Wednesday 13 June 2012

The 2kDozen 500: #212 - Alexander Tucker, "Third Mouth"

Need to pick up the pace. 38 albums to cover in the next 17 days - more than 2 a day. So please forgive me if the insight is rather weedy for a while.

Hushed pastoral strangeness is the flavour. Strange titles are good too - "A Dried Seahorse" evokes images of curious wood-panelled rooms filled with biological curiosities and fusty chemical odours. The cover picture, a painting of a hare, also lends a sense of a stuffed menagerie in some Edwardian study. Or perhaps that's just me. It isn't all warm, fuzzy folksiness though; there's a clinical studio feel at the base of it all. This couldn't be mistaken with the High Sixties. Any similarities with Syd Barrett are passed through a heavy digital filter aside from the delicately-fingered guitar and cello arcs.

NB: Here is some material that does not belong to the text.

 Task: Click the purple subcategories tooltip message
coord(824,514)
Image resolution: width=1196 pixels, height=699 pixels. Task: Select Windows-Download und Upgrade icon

The opener is apparently about a dried seahorse that his Dad showed him as a child one afternoon. It has a delicious treated, slightly discordant slide see-sawing throughout. "Glass Axe" (which would've worked as a good description of the music on the album too) is about wandering through wastelands and "a celebration the island of the dead/Where you dance to/Music collected to celebrate you". It's full of sharp little peaks and there's a reference to "golden hair", which must be a reference to Syd.



I suppose this is music of a countryside where there's broadband brambled into the hedgerows and laptops reflected in the window on dark, windy nights. The electronic network that meshes underneath all our thoughts. It occasionally rises up Skynet-like to remind us on which side are bread is buttered these days - like at the end of "Mullioned View". This is the countryside now for millions of people, especially those making music. (Not that there are millions of people making music. I'd love to think there were!)

"Window Sill" also has a window-based title. "Andromeon" has a dulcimer-like skittle under it. It lurches with darting saxophone movements. The closer "Rh" has a downbeat feel to it undercut by not-quite-happy clappy glitches marking out a path between the cello scrapes and . It peters out with Renaissance type of noises and into white noise. The title track is a favourite: Tangerine Floyd-flavoured with big, cold keyboard noises and lyrics about dreaming and flying around the sun.